_Task to carry out_
The required output is every line from the one containing "685x517 pixels. At" through the last line of the listing below, copied exactly, pictures excluded.

··· Provided records

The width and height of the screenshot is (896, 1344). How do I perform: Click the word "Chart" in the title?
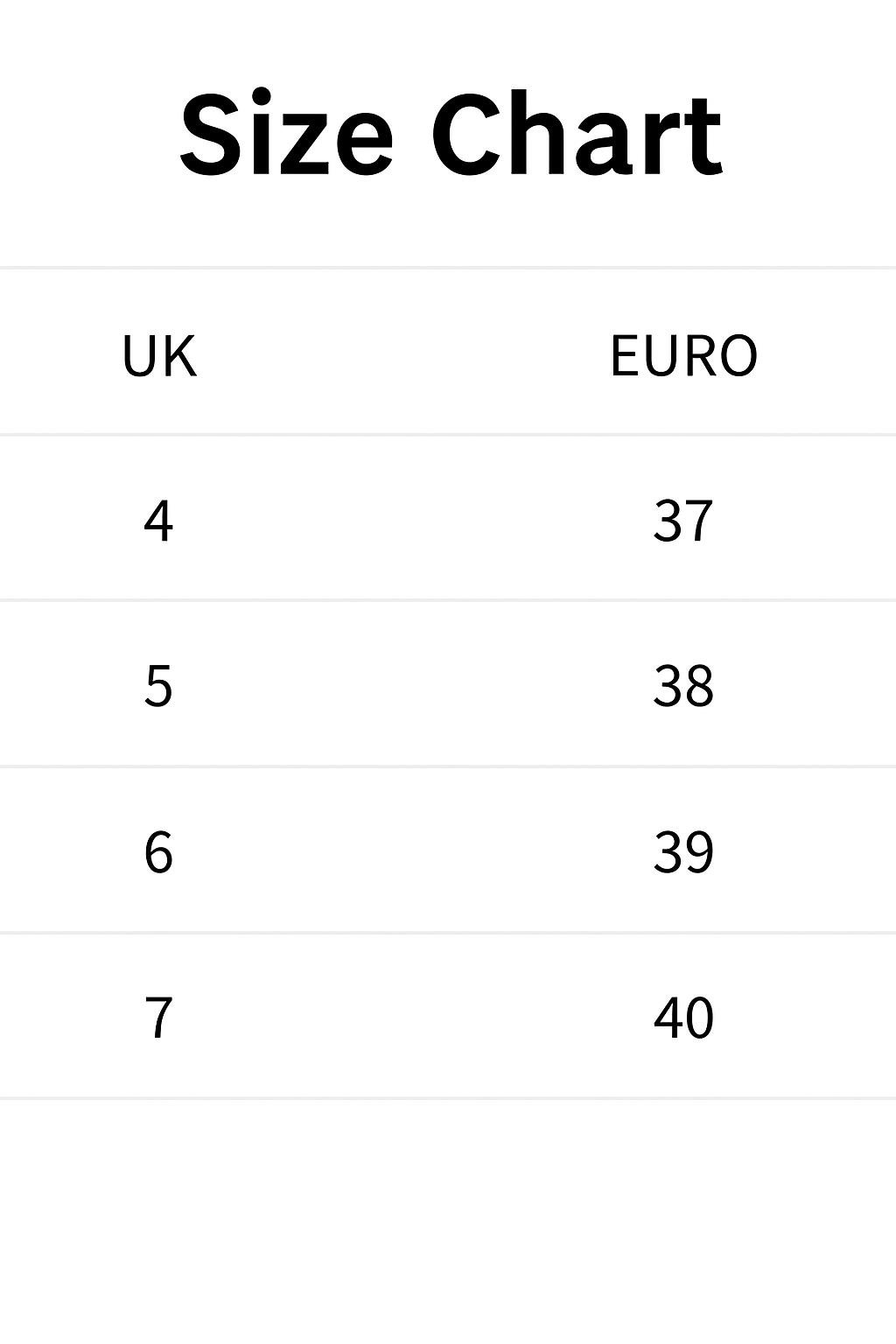click(577, 136)

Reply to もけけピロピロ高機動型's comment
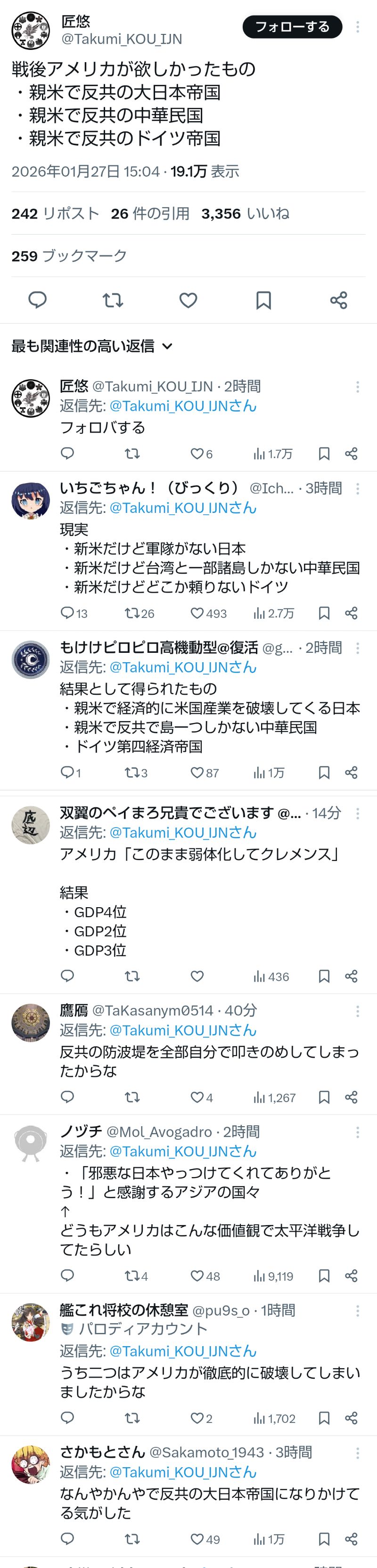point(67,772)
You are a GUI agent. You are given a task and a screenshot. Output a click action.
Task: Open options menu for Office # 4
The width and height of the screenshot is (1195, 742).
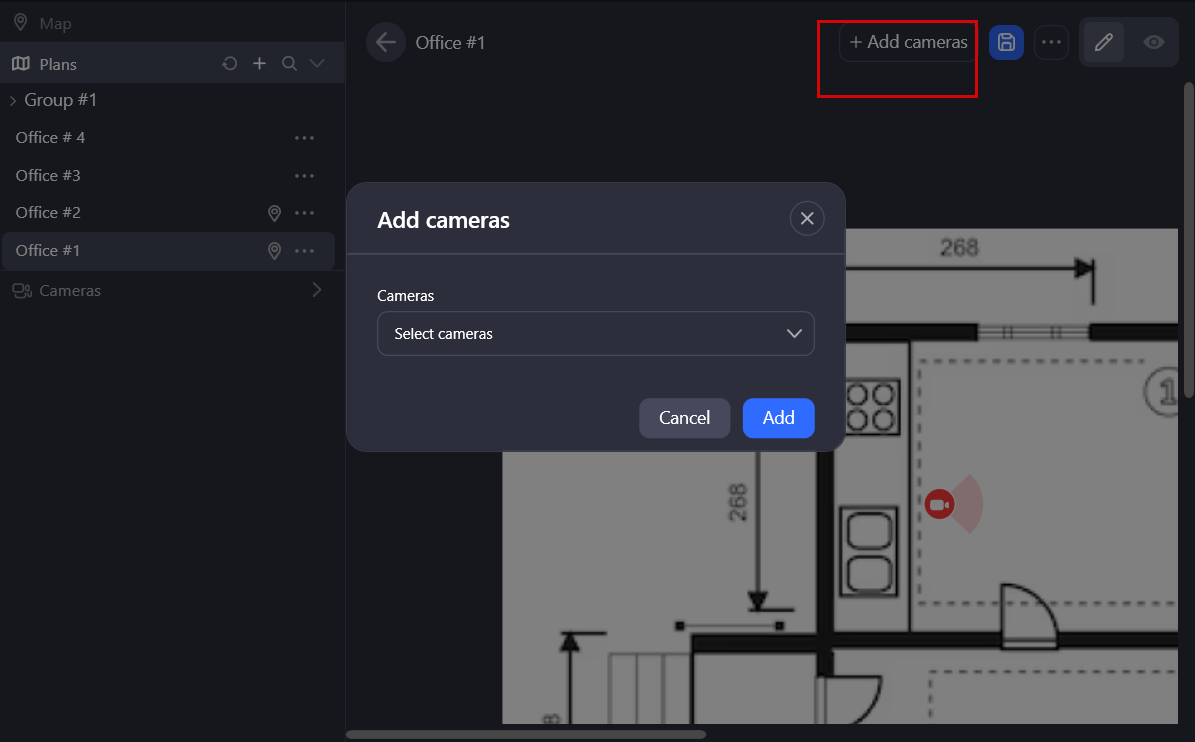coord(305,138)
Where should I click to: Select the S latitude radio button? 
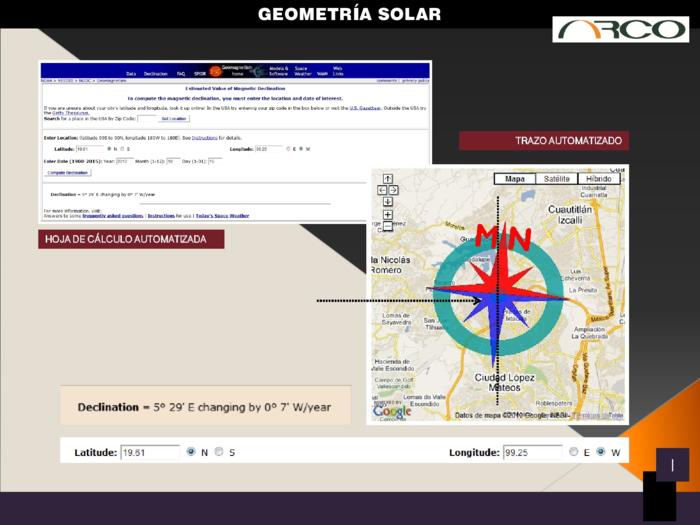(219, 452)
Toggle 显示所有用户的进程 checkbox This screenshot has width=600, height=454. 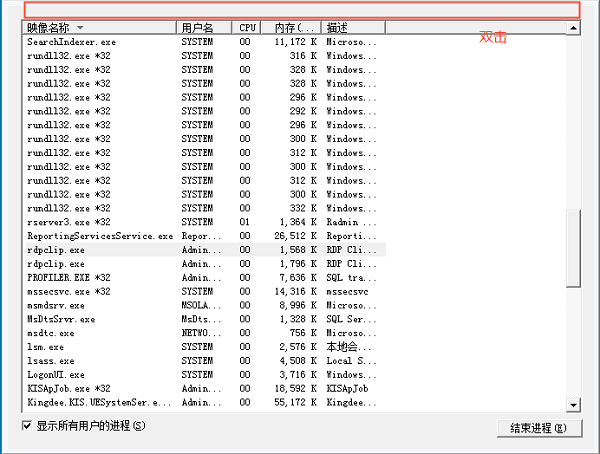(28, 426)
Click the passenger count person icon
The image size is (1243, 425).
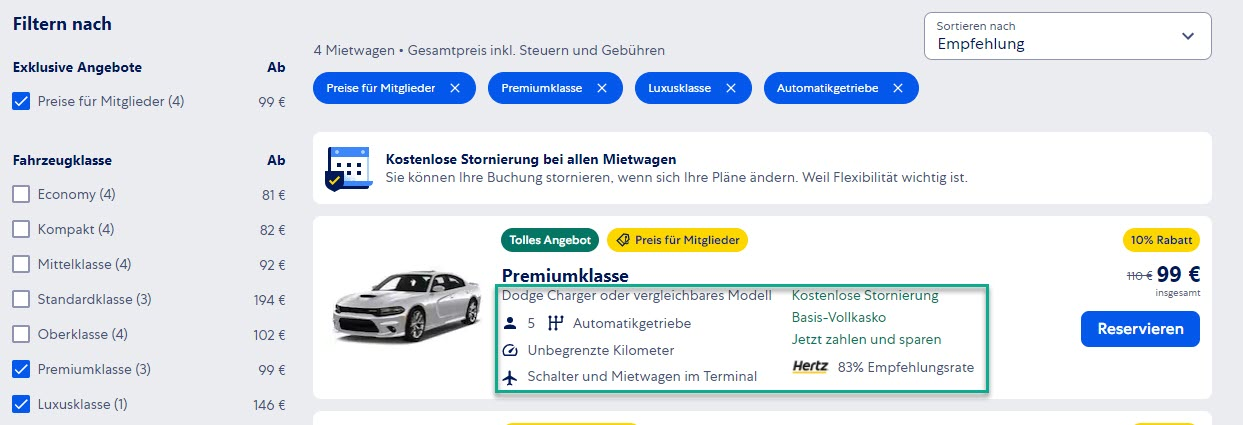pos(510,323)
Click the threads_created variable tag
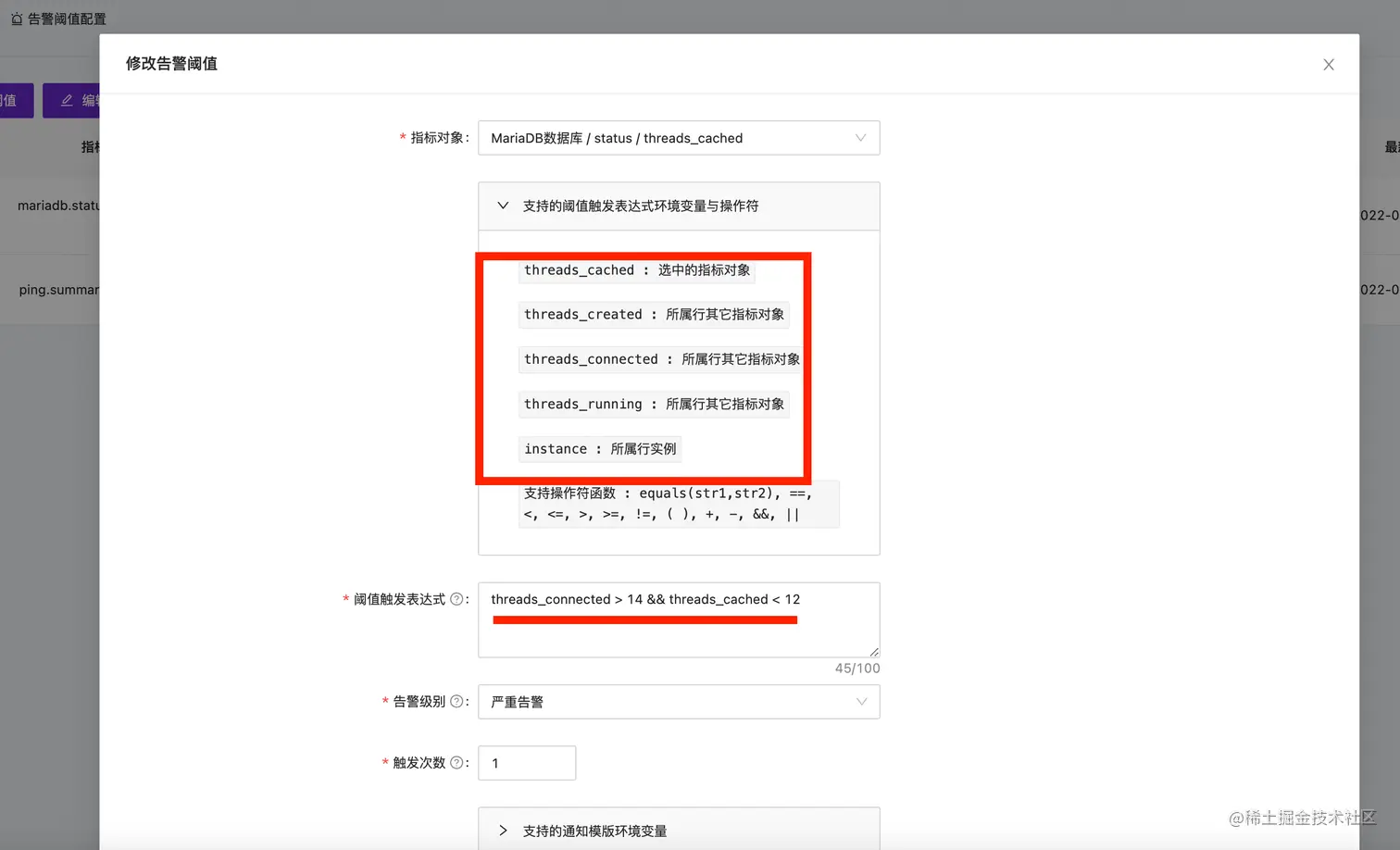1400x850 pixels. [x=652, y=315]
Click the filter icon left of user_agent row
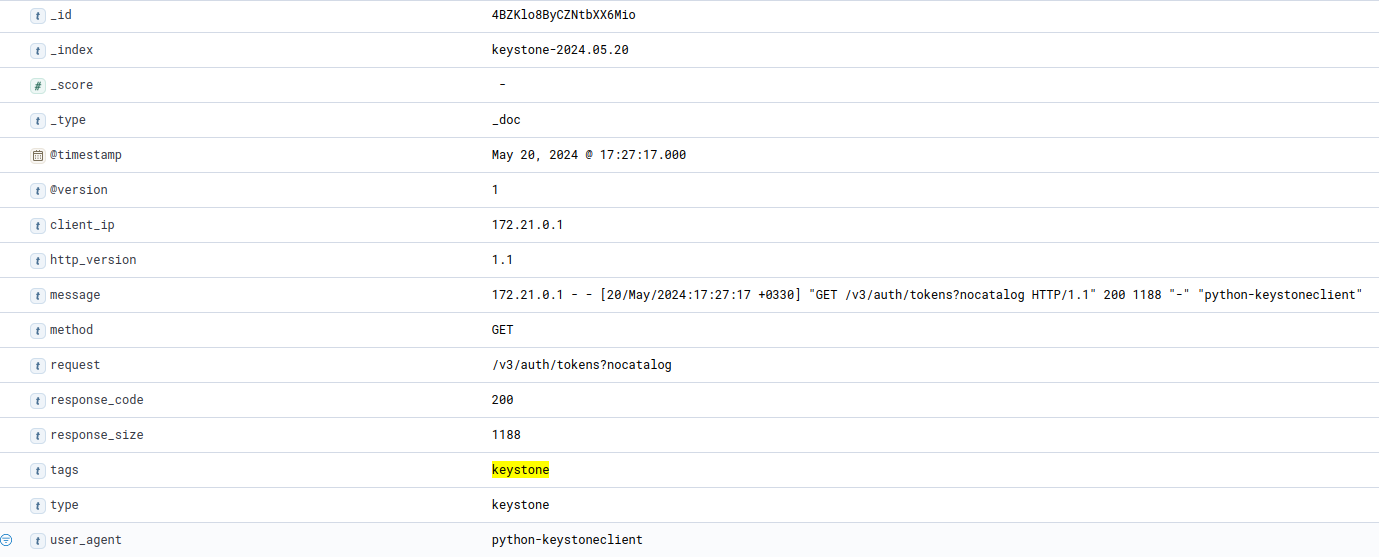 pyautogui.click(x=7, y=540)
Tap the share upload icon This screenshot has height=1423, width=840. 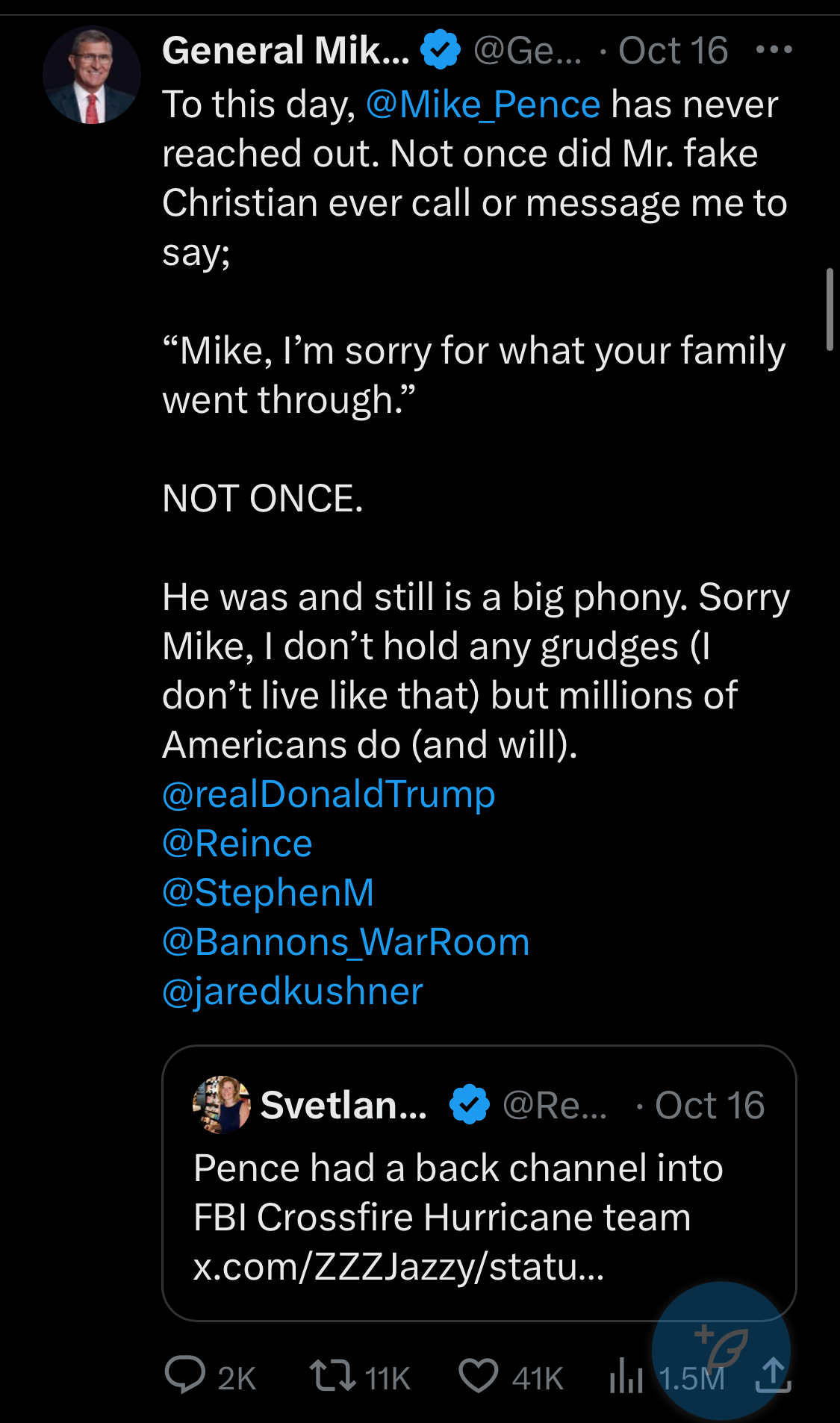click(773, 1375)
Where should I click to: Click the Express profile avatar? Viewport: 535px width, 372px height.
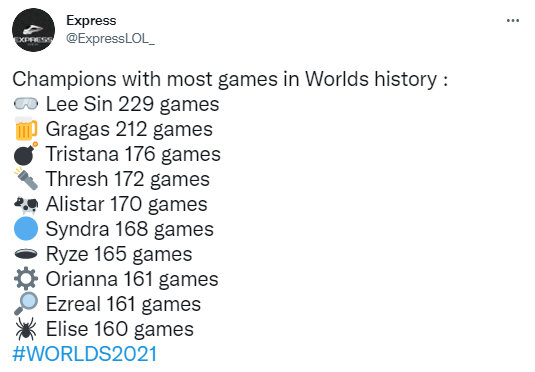pos(33,30)
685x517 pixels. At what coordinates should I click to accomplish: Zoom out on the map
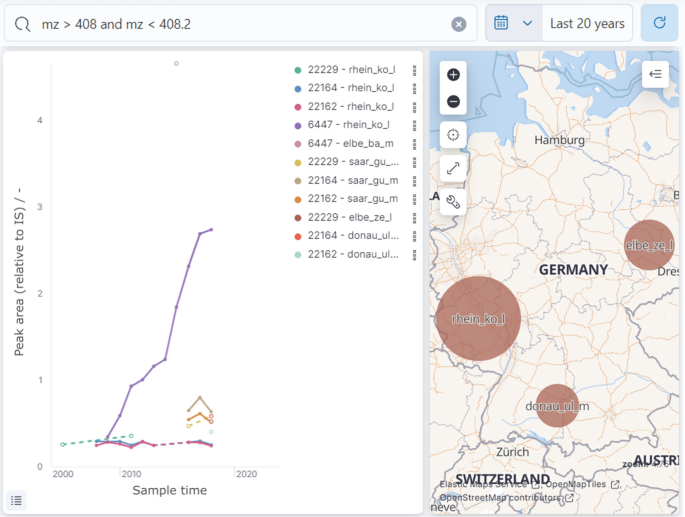453,101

······

_Task output_
685x517 pixels. At what coordinates should I click to accomplish: Zoom out on the map
453,101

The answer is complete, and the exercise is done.